From censorship to self-censorship
The emergence and acceptance of the two avenues for regulation pose a severe threat to freedom of expression on the internet. Self-regulation through the creation of grievance redressal mechanisms and the routine filtering of online content to assess compliance, pave the way for self-censorship. This is especially true in the context of a state where freedom of expression was never taken too seriously, and where it is presently under attack by the government. Following the ban of the BBC documentary, the government conducted an Income Tax raid on the BBC’s office in India, presumably to put pressure on the institution and thereby coax it to regulate its content more stringently in the future. By doing so, the government is hoping to achieve through self-regulation what it was forced to do on this occasion through direct intervention.

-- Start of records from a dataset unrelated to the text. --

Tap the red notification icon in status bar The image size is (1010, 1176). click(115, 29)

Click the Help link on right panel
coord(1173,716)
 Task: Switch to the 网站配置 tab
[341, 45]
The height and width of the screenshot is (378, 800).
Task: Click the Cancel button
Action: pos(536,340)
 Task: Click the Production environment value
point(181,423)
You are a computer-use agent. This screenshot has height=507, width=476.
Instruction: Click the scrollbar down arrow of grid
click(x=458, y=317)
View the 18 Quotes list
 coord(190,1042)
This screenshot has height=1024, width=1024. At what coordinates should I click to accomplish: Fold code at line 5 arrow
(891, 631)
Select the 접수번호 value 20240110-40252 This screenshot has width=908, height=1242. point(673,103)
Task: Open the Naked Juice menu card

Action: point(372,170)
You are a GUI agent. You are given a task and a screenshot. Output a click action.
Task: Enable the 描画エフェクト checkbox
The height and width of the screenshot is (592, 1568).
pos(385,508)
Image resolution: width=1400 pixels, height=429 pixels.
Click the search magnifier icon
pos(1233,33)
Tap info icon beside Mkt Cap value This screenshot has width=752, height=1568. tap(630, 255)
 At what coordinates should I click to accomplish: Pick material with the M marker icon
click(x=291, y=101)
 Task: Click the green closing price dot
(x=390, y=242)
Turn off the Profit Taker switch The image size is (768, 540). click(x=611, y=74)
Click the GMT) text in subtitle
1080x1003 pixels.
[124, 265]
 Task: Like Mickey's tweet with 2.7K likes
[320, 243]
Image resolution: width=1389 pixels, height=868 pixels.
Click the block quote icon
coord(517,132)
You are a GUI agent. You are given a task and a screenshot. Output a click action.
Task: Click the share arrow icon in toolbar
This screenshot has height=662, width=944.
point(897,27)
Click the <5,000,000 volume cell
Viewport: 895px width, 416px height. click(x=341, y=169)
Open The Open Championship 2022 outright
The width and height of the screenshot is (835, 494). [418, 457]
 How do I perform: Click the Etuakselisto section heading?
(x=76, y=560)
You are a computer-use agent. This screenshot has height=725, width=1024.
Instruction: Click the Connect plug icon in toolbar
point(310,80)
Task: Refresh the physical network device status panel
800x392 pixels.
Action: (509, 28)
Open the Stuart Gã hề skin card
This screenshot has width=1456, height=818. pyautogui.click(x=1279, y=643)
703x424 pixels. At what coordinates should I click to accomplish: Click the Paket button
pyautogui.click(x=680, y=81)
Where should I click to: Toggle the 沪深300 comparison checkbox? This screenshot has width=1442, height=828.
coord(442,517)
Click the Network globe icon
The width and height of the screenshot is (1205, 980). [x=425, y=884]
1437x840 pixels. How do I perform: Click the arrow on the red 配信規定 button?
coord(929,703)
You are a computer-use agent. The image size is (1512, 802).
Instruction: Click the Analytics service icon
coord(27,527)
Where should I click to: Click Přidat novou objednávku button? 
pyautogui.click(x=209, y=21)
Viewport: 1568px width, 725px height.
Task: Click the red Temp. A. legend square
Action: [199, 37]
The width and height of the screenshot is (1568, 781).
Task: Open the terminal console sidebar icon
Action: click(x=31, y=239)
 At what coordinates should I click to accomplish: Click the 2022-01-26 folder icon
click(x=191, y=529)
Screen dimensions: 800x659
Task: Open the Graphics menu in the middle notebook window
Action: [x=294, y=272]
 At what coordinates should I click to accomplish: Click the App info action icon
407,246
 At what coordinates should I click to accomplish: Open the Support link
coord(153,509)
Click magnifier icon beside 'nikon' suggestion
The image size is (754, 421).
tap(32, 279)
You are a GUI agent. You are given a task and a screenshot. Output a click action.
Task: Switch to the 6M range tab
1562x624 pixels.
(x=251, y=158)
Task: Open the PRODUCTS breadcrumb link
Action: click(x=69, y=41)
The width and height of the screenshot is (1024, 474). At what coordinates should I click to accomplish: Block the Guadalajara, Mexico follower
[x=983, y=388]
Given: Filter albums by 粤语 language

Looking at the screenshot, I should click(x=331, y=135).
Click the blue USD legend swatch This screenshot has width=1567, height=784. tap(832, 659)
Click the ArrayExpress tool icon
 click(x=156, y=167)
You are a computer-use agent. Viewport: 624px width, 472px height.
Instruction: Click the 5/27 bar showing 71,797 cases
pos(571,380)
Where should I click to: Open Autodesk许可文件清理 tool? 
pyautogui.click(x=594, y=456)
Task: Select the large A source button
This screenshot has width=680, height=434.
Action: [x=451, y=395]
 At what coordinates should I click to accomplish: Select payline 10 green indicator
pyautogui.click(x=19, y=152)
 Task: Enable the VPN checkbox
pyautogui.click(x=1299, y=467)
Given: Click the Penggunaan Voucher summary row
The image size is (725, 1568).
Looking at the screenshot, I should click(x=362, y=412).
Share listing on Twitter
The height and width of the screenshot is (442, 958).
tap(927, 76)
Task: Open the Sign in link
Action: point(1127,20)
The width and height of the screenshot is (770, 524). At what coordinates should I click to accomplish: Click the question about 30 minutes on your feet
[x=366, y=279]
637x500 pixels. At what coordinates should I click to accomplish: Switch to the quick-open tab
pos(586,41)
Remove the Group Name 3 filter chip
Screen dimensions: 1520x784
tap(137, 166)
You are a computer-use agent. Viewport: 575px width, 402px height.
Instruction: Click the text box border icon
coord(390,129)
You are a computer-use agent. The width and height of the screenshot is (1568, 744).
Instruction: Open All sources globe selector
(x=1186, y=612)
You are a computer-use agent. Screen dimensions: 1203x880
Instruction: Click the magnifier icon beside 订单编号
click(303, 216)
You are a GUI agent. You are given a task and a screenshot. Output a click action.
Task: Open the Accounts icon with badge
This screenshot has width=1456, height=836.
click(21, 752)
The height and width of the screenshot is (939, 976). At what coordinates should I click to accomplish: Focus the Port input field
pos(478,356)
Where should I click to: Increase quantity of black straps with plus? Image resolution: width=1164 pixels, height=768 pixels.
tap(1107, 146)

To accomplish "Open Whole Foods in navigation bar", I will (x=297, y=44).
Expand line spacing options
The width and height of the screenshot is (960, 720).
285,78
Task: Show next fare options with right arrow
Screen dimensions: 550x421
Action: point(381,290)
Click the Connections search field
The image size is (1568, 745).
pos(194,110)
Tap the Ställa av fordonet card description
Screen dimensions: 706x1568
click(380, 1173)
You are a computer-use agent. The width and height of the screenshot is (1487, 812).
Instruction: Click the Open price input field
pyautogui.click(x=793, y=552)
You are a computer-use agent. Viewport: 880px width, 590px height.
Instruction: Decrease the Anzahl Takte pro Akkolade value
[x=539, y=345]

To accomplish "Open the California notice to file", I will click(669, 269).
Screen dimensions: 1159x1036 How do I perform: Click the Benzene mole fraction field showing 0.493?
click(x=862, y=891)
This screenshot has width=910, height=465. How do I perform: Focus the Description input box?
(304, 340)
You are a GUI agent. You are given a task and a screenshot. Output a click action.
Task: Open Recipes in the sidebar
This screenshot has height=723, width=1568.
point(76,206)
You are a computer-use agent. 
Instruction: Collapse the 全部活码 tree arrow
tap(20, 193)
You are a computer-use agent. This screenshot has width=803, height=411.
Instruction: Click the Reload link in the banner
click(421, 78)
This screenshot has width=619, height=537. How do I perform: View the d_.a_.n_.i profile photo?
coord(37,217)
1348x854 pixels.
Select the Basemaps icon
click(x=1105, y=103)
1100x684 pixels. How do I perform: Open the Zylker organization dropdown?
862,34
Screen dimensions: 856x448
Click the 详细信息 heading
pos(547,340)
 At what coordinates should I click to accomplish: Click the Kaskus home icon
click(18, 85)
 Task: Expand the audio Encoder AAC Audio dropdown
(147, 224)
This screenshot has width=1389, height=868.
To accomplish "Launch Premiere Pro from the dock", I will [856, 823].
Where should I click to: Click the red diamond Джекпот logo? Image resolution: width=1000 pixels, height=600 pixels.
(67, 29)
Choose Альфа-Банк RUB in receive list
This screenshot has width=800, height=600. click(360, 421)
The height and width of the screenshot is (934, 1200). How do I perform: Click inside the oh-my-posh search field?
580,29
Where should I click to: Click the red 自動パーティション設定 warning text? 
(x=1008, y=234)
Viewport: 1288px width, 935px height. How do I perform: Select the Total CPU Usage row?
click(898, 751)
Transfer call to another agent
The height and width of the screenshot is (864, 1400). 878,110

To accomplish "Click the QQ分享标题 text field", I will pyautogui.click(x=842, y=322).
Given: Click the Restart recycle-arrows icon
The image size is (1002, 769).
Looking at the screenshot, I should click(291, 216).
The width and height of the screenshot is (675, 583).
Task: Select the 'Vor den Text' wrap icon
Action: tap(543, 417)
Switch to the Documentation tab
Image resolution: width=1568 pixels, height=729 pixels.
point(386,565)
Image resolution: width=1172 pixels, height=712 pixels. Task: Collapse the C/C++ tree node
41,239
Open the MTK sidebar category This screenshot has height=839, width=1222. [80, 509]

A case concerning the BCC documentary has since been brought to the Indian Supreme Court. The court, though it has agreed to hear the matter, has not issued interim relief for the BBC. The unwillingness to issue interim relief suggests that the court might adopt the strategy that it has become infamous for in recent years – rather than resolving matters that pose a threat to the governments political project, the court defers decision making till the time the issue at hand has become moot. It is only in other not-so-controversial cases, or in cases where rights protection favours the government, that the court shows willingness to uphold fundamental rights. Notwithstanding the politics of the judiciary, the law on free speech on the internet by itself does not inspire much confidence. If the train of thought in the 2015 judgement is to be followed, blocking of online content can take place based on standards that differ from traditional media. In the past, Indian courts have held that documentaries and films, despite being suspect because of the emotional impact they have on the audience, ought to be protected by the free speech clause so as to further social criticism and enhance democracy. While one can be hopeful that this logic would be extended to documentaries published online, if online and other material continue to be treated differently, the court, if it eventually gets about to deciding on the matter, may differentiate the present case case from past cases and not extend free speech protection to the BBC documentary.
Whatever be the court’s position and its impact on the 2021 Rules, it remains clear that the damage to freedom of expression on the internet has already been done insofar as self-censorship through self-regulation has become the flavour of the day. As such, the few gains that were made in 2015 by shifting India’s jurisprudence closer to the USA’s has been lost or, at the very least, been overshadowed.